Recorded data
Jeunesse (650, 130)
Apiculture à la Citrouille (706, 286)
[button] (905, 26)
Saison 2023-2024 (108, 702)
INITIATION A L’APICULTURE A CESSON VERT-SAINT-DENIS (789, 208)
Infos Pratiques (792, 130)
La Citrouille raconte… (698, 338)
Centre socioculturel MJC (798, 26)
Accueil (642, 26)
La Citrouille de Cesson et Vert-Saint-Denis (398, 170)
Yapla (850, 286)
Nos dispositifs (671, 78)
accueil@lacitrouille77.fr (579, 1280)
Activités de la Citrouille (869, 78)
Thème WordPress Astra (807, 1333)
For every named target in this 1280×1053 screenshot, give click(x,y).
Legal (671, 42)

--

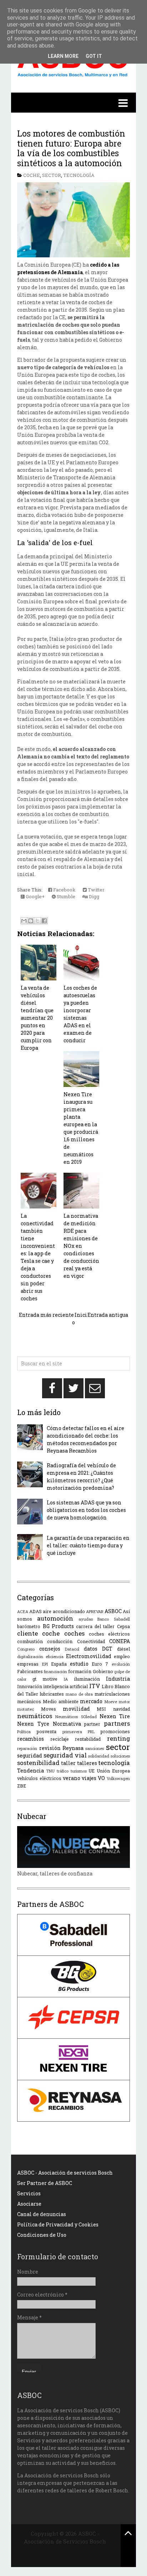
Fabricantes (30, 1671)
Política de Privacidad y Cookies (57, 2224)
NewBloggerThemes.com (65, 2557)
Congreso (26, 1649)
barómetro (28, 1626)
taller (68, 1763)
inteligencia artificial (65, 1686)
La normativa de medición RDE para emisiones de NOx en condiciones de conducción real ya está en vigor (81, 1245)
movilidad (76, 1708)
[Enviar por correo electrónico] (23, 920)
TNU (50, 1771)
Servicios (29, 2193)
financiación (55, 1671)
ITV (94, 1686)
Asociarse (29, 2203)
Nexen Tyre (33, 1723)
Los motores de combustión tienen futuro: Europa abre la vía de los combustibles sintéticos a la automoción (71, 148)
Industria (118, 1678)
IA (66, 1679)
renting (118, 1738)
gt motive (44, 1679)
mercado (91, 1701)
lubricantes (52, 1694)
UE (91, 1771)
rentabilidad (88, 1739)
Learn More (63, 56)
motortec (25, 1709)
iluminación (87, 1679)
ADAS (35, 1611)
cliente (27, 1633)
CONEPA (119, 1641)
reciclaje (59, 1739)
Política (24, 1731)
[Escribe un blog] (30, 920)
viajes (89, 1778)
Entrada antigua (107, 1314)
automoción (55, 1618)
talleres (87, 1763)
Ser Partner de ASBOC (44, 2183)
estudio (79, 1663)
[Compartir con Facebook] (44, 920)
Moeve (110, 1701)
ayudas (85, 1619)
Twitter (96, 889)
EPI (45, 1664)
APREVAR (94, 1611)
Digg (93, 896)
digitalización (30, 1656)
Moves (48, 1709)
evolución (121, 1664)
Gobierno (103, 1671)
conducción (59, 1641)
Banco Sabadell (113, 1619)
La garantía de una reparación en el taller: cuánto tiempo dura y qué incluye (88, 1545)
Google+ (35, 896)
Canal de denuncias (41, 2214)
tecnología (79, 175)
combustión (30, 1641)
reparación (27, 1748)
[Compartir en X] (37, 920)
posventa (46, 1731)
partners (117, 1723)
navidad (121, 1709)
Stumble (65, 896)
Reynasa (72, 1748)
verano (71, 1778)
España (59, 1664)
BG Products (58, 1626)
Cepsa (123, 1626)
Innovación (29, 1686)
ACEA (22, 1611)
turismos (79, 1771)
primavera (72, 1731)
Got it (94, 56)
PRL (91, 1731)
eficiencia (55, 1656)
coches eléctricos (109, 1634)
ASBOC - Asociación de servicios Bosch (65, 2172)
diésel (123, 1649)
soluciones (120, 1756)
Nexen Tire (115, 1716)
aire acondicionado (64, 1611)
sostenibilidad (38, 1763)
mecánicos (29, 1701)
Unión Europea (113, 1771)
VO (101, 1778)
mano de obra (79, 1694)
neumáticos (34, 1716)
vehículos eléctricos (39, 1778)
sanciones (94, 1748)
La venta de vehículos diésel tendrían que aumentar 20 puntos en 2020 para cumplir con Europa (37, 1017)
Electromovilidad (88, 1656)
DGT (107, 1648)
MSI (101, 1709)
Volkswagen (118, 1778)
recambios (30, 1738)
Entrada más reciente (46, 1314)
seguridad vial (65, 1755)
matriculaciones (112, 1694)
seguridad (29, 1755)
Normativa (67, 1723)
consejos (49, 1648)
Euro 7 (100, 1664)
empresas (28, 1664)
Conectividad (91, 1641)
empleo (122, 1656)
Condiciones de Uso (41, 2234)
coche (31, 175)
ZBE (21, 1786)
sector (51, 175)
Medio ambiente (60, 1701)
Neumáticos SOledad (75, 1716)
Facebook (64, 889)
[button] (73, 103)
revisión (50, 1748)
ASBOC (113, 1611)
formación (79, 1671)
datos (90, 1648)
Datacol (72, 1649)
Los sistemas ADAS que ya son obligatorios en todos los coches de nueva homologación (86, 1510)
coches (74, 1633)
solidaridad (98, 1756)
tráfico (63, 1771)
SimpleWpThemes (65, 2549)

## [Task description]
Which lines run from the one holding "financiación (55, 1671)" through the one holding "Google+ (35, 896)" in the records above? Repeat them exactly, both included, and nothing more.

## [Response to this exercise]
financiación (55, 1671)
ITV (94, 1686)
Asociarse (29, 2203)
Nexen Tyre (33, 1723)
Los motores de combustión tienen futuro: Europa abre la vía de los combustibles sintéticos a la automoción (71, 148)
Industria (118, 1678)
IA (66, 1679)
renting (118, 1738)
gt motive (44, 1679)
mercado (91, 1701)
lubricantes (52, 1694)
UE (91, 1771)
rentabilidad (88, 1739)
Learn More (63, 56)
motortec (25, 1709)
iluminación (87, 1679)
ADAS (35, 1611)
cliente (27, 1633)
CONEPA (119, 1641)
reciclaje (59, 1739)
Política (24, 1731)
[Escribe un blog] (30, 920)
viajes (89, 1778)
Entrada antigua (107, 1314)
automoción (55, 1618)
talleres (87, 1763)
Ser Partner de ASBOC (44, 2183)
estudio (79, 1663)
[Compartir con Facebook] (44, 920)
Moeve (110, 1701)
ayudas (85, 1619)
Twitter (96, 889)
EPI (45, 1664)
APREVAR (94, 1611)
Digg (93, 896)
digitalización (30, 1656)
Moves (48, 1709)
evolución (121, 1664)
Gobierno (103, 1671)
conducción (59, 1641)
Banco Sabadell (113, 1619)
La garantía de una reparación en el taller: cuánto tiempo dura y qué incluye (88, 1545)
Google+ (35, 896)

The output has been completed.